(Extracted data entries)

====

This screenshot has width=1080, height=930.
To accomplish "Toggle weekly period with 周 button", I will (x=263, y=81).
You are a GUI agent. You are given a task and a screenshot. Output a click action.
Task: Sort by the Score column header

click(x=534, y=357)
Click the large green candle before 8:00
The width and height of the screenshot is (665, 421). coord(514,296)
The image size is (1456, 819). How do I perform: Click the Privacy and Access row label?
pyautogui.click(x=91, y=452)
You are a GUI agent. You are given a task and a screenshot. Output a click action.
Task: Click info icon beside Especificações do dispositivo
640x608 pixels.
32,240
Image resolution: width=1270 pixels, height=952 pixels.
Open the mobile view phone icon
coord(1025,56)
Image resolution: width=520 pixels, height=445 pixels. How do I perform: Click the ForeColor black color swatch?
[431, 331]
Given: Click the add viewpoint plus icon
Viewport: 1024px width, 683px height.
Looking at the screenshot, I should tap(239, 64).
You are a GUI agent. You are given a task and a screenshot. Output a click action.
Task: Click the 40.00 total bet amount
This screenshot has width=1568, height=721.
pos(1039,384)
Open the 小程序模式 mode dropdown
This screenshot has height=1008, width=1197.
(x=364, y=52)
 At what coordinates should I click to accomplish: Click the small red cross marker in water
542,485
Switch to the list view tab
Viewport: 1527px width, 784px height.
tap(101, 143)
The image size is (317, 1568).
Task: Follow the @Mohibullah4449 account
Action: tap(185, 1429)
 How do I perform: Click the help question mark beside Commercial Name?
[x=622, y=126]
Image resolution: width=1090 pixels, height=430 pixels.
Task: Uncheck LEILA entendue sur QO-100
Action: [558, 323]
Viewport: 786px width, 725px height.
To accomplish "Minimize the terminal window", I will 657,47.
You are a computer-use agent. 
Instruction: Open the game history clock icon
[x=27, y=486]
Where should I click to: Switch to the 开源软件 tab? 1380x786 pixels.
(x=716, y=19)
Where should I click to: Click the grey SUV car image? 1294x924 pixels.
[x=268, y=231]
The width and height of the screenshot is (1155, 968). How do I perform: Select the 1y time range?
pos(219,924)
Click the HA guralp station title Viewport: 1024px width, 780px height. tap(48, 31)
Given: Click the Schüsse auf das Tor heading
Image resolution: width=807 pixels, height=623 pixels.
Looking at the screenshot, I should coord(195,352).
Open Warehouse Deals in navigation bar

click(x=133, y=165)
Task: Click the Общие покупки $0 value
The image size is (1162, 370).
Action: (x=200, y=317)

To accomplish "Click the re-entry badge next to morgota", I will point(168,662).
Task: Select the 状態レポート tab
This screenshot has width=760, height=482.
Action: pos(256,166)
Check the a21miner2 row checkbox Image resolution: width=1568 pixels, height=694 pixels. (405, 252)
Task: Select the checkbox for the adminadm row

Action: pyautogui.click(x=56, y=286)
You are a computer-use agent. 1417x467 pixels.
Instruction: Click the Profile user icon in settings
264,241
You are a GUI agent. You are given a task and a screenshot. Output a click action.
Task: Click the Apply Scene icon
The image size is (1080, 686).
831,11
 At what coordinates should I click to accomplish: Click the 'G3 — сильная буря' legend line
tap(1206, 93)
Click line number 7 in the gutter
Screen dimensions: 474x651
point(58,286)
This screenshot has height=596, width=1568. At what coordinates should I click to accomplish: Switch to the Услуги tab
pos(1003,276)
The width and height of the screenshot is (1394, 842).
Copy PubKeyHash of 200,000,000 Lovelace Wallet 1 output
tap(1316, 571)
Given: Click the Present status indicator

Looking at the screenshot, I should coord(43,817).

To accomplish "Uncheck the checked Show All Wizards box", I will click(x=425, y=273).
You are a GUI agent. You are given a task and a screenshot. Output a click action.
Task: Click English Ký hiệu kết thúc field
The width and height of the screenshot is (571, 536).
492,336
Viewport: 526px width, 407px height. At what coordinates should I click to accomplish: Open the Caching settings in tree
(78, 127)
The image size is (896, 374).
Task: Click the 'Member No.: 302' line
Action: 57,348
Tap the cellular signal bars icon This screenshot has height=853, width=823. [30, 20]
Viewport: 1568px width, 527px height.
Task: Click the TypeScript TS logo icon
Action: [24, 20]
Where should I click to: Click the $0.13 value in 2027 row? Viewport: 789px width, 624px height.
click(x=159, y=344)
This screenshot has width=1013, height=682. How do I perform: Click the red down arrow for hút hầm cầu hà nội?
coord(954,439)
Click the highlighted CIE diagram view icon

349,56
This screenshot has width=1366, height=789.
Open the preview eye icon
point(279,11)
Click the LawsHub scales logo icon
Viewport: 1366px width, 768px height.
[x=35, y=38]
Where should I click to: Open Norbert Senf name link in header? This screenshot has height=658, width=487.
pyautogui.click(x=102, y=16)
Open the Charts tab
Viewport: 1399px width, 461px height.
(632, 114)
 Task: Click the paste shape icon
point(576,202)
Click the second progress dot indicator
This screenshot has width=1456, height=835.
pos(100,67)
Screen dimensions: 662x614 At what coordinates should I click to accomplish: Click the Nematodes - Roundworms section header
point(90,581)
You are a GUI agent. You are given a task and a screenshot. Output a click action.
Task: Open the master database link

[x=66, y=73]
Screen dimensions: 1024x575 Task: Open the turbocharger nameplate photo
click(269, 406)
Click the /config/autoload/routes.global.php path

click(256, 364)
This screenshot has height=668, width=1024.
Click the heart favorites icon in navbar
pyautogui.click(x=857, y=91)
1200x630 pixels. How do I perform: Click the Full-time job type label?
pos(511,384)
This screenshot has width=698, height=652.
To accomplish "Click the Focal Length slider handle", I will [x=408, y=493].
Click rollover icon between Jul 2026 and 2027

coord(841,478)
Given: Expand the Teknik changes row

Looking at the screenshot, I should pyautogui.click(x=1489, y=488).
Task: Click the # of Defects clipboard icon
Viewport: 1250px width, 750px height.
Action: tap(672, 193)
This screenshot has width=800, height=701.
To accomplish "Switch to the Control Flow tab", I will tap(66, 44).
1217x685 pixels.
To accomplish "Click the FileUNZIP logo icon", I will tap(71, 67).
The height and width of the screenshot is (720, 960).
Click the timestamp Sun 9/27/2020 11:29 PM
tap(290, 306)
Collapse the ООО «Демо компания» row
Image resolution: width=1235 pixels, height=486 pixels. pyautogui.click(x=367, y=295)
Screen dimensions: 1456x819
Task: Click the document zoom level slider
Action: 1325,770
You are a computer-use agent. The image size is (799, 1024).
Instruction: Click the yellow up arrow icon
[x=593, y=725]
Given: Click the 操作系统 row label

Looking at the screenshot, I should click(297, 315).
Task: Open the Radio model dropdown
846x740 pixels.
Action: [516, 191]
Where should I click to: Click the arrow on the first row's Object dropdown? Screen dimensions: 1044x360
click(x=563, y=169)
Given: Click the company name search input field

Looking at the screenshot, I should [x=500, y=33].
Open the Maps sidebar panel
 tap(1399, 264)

====

Each of the records is to be repeated word for word.

**Your response**:
This screenshot has width=1080, height=930.
To accomplish "Toggle weekly period with 周 button", I will (x=263, y=81).
You are a GUI agent. You are given a task and a screenshot. Output a click action.
Task: Sort by the Score column header

click(x=534, y=357)
Click the large green candle before 8:00
The width and height of the screenshot is (665, 421). coord(514,296)
The image size is (1456, 819). How do I perform: Click the Privacy and Access row label?
pyautogui.click(x=91, y=452)
You are a GUI agent. You are given a task and a screenshot. Output a click action.
Task: Click info icon beside Especificações do dispositivo
640x608 pixels.
32,240
Image resolution: width=1270 pixels, height=952 pixels.
Open the mobile view phone icon
coord(1025,56)
Image resolution: width=520 pixels, height=445 pixels. How do I perform: Click the ForeColor black color swatch?
[431, 331]
Given: Click the add viewpoint plus icon
Viewport: 1024px width, 683px height.
Looking at the screenshot, I should tap(239, 64).
You are a GUI agent. You are given a task and a screenshot. Output a click action.
Task: Click the 40.00 total bet amount
This screenshot has width=1568, height=721.
pos(1039,384)
Open the 小程序模式 mode dropdown
This screenshot has height=1008, width=1197.
(x=364, y=52)
 At what coordinates should I click to accomplish: Click the small red cross marker in water
542,485
Switch to the list view tab
Viewport: 1527px width, 784px height.
tap(101, 143)
The image size is (317, 1568).
Task: Follow the @Mohibullah4449 account
Action: tap(185, 1429)
 How do I perform: Click the help question mark beside Commercial Name?
[x=622, y=126]
Image resolution: width=1090 pixels, height=430 pixels.
Task: Uncheck LEILA entendue sur QO-100
Action: [558, 323]
Viewport: 786px width, 725px height.
To accomplish "Minimize the terminal window", I will 657,47.
You are a computer-use agent. 
Instruction: Open the game history clock icon
[x=27, y=486]
Where should I click to: Switch to the 开源软件 tab? 1380x786 pixels.
(x=716, y=19)
Where should I click to: Click the grey SUV car image? 1294x924 pixels.
[x=268, y=231]
The width and height of the screenshot is (1155, 968). How do I perform: Select the 1y time range?
pos(219,924)
Click the HA guralp station title Viewport: 1024px width, 780px height. tap(48, 31)
Given: Click the Schüsse auf das Tor heading
Image resolution: width=807 pixels, height=623 pixels.
Looking at the screenshot, I should coord(195,352).
Open Warehouse Deals in navigation bar

click(x=133, y=165)
Task: Click the Общие покупки $0 value
The image size is (1162, 370).
Action: (x=200, y=317)

To accomplish "Click the re-entry badge next to morgota", I will point(168,662).
Task: Select the 状態レポート tab
This screenshot has width=760, height=482.
Action: pos(256,166)
Check the a21miner2 row checkbox Image resolution: width=1568 pixels, height=694 pixels. (405, 252)
Task: Select the checkbox for the adminadm row

Action: pyautogui.click(x=56, y=286)
You are a computer-use agent. 1417x467 pixels.
Instruction: Click the Profile user icon in settings
264,241
You are a GUI agent. You are given a task and a screenshot. Output a click action.
Task: Click the Apply Scene icon
The image size is (1080, 686).
831,11
 At what coordinates should I click to accomplish: Click the 'G3 — сильная буря' legend line
tap(1206, 93)
Click line number 7 in the gutter
Screen dimensions: 474x651
point(58,286)
This screenshot has height=596, width=1568. At what coordinates should I click to accomplish: Switch to the Услуги tab
pos(1003,276)
The width and height of the screenshot is (1394, 842).
Copy PubKeyHash of 200,000,000 Lovelace Wallet 1 output
tap(1316, 571)
Given: Click the Present status indicator

Looking at the screenshot, I should coord(43,817).

To accomplish "Uncheck the checked Show All Wizards box", I will click(x=425, y=273).
You are a GUI agent. You are given a task and a screenshot. Output a click action.
Task: Click English Ký hiệu kết thúc field
The width and height of the screenshot is (571, 536).
492,336
Viewport: 526px width, 407px height. At what coordinates should I click to accomplish: Open the Caching settings in tree
(78, 127)
The image size is (896, 374).
Task: Click the 'Member No.: 302' line
Action: 57,348
Tap the cellular signal bars icon This screenshot has height=853, width=823. [30, 20]
Viewport: 1568px width, 527px height.
Task: Click the TypeScript TS logo icon
Action: [24, 20]
Where should I click to: Click the $0.13 value in 2027 row? Viewport: 789px width, 624px height.
click(x=159, y=344)
This screenshot has width=1013, height=682. How do I perform: Click the red down arrow for hút hầm cầu hà nội?
coord(954,439)
Click the highlighted CIE diagram view icon

349,56
This screenshot has width=1366, height=789.
Open the preview eye icon
point(279,11)
Click the LawsHub scales logo icon
Viewport: 1366px width, 768px height.
[x=35, y=38]
Where should I click to: Open Norbert Senf name link in header? This screenshot has height=658, width=487.
pyautogui.click(x=102, y=16)
Open the Charts tab
Viewport: 1399px width, 461px height.
(632, 114)
 Task: Click the paste shape icon
point(576,202)
Click the second progress dot indicator
This screenshot has width=1456, height=835.
pos(100,67)
Screen dimensions: 662x614 At what coordinates should I click to accomplish: Click the Nematodes - Roundworms section header
point(90,581)
You are a GUI agent. You are given a task and a screenshot. Output a click action.
Task: Open the master database link

[x=66, y=73]
Screen dimensions: 1024x575 Task: Open the turbocharger nameplate photo
click(269, 406)
Click the /config/autoload/routes.global.php path

click(256, 364)
This screenshot has height=668, width=1024.
Click the heart favorites icon in navbar
pyautogui.click(x=857, y=91)
1200x630 pixels. How do I perform: Click the Full-time job type label?
pos(511,384)
This screenshot has width=698, height=652.
To accomplish "Click the Focal Length slider handle", I will [x=408, y=493].
Click rollover icon between Jul 2026 and 2027

coord(841,478)
Given: Expand the Teknik changes row

Looking at the screenshot, I should pyautogui.click(x=1489, y=488).
Task: Click the # of Defects clipboard icon
Viewport: 1250px width, 750px height.
Action: tap(672, 193)
This screenshot has width=800, height=701.
To accomplish "Switch to the Control Flow tab", I will tap(66, 44).
1217x685 pixels.
To accomplish "Click the FileUNZIP logo icon", I will tap(71, 67).
The height and width of the screenshot is (720, 960).
Click the timestamp Sun 9/27/2020 11:29 PM
tap(290, 306)
Collapse the ООО «Демо компания» row
Image resolution: width=1235 pixels, height=486 pixels. pyautogui.click(x=367, y=295)
Screen dimensions: 1456x819
Task: Click the document zoom level slider
Action: 1325,770
You are a computer-use agent. The image size is (799, 1024).
Instruction: Click the yellow up arrow icon
[x=593, y=725]
Given: Click the 操作系统 row label

Looking at the screenshot, I should click(297, 315).
Task: Open the Radio model dropdown
846x740 pixels.
Action: [516, 191]
Where should I click to: Click the arrow on the first row's Object dropdown? Screen dimensions: 1044x360
click(x=563, y=169)
Given: Click the company name search input field

Looking at the screenshot, I should [x=500, y=33].
Open the Maps sidebar panel
 tap(1399, 264)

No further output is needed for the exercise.